Introduction: Michael
Borrus
Paraphrasing John Doerr, Michael Borrus suggested that if
anything the Internet is underhyped. Its extraordinary power derives from its
elemental capacity to facilitate and reduce the costs of communication. Given that
communication underlies virtually all social, economic, and political activity, the
Internet has the capacity to fundamentally transform each of these areas of life. Yet
however dominant it may be, the Silicon Valley view of e-commerce and the digital economy
as a uniform, global phenomenon defined by the U.S. (and Northern California in
particular) and autonomous from policy and government regulation may also be wrong. At
issue is whether there will be one digital economy or many. The first place to look in
addressing this question is the enabling technologies that constitute the communications
backbone of the Internet and digital networks. First we must examine who provides this
technology and related services, cross-national differences in technological capacities,
and variations in patterns of telecommunications and network usage. Second, we must
determine whether any of these cross-national variations gives rise to different
comparative advantages in economic competition and what developmental outcomes have or may
issue from these differences.
Glenn Woroch,
Visiting Professor of Economics and Executive Director, Consortium for Research on
Telecommunications Policy, Haas School of Business, University of California, Berkeley
Glenn Woroch pointed out that the essential
characteristic of e-commerce is its reliance on telecommunications networks. The telephone
system is a switched network of dedicated (largely) copper lines and wireless relay
stations designed for the transmission of voice signals. The cable system is a network of
coaxial cables designed for video transmission. None of these networks were designed or
are optimized for interconnection or Internet traffic. Not even the PC is optimized for
the Internet.
Thus, we are now in a technologically unsettled age in which the
leading technologies and applications are not yet well matched to a network
infrastructure. This has been one reason why mergers and joint ventures in the
telecommunications and digital technology sectors have been increasingly important to the
development of networks. These deals seek to combine technologies and use the Internet as
a mechanism to force the integration and convergence of technologies within global
networks. These mergers and joint ventures will affect the outcome of network development
just as legacy effects of prior telecommunications systems will.
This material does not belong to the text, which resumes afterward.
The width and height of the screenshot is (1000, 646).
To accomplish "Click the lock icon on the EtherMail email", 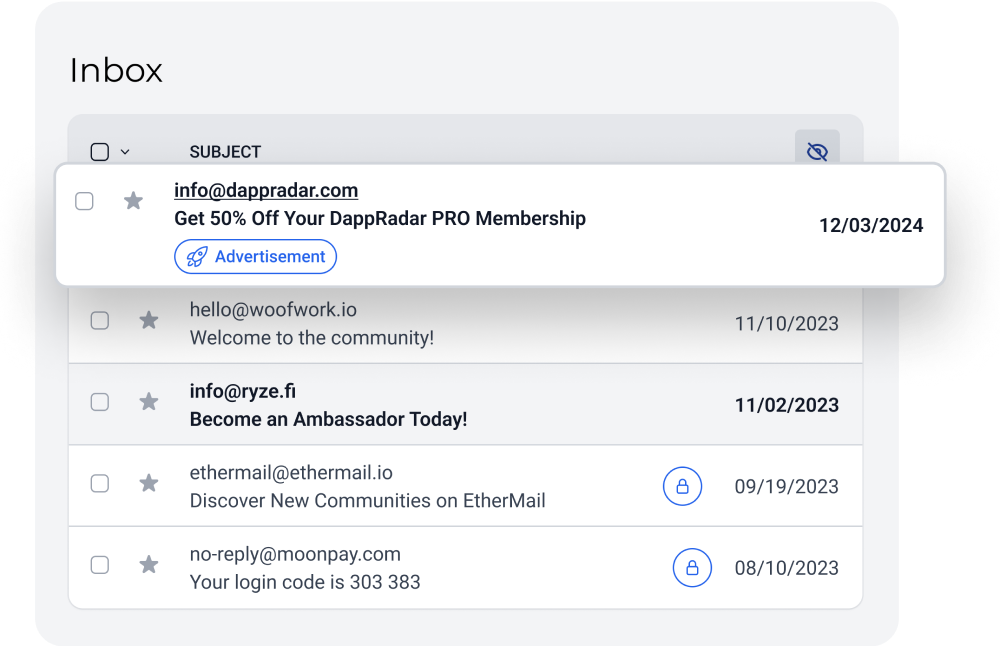I will pyautogui.click(x=682, y=487).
Governmental interference in telecommunications has distorted demand
signals and market incentives that will continue to have an impact on the development of
the communications infrastructure and the services provided over it. Cross-national
differences in pricing structures imposed by governments drive differences in both
investment patterns in the telecommunications sector and the demand structure within
communications systems. Flat-rate pricing in the U.S. has produced greater demand for
communications services than in Europe or Asia. The use-based pricing common to Europe and
Asia, and the absence of flat rate pricing, can be viewed as having created an
artificially low level of demand for such services, and slowing the global diffusion of
digital network technology and Internet-driven e-commerce.
Regulation also shapes the development of telecommunications
networks. In the U.S., a complex patchwork of regulators and bodies of regulation create
inconsistencies and ambiguities that distort market processes. Wire telephone, cable, and
wireless communications systems are not regulated under one coherent body of regulation
and their integration has therefore been hampered and distorted by methods that seek to
avoid regulatory bottlenecks and blockages. Wireless networks are rich in possibilities
precisely because they are less locked into regulatory and hardware legacies than copper
wire and cable networks and less burdened by regulatory bottlenecks in the formation of
comprehensive networks. Legacy systems and inherited bodies of regulation will continue to
have an effect on the development and availability of broadband capacity, digital line
upgrades, interconnection among different networks and network technologies, and
telecommunications market structures.
Erkki Ormala, Director,
Technology Policy, Nokia Corporation 
Erkki Ormala focused on two main issues: an overview and the driving
forces of the Finnish Information Society, and the future social and economic
opportunities created by the widespread introduction of wireless communications
technology. Finland has the highest penetration of mobile phones in the world. A new
generation of users has widely adopted wireless telephony as their preferred mode of
communication. For example, Finnish teenagers use digital Short Message Services (SMS) via
their mobile phones as their main means of communication. Finland also has the highest
number of Internet hosts per capita in the world, exceeding the figures for the next most
highly rank countries, the U.S., Norway, Iceland and Sweden. Likewise, electronic banking
in Finland is far more prevalent and advanced than in other advanced industrialized
countries, with more electronic banking transactions per capita than in any other country.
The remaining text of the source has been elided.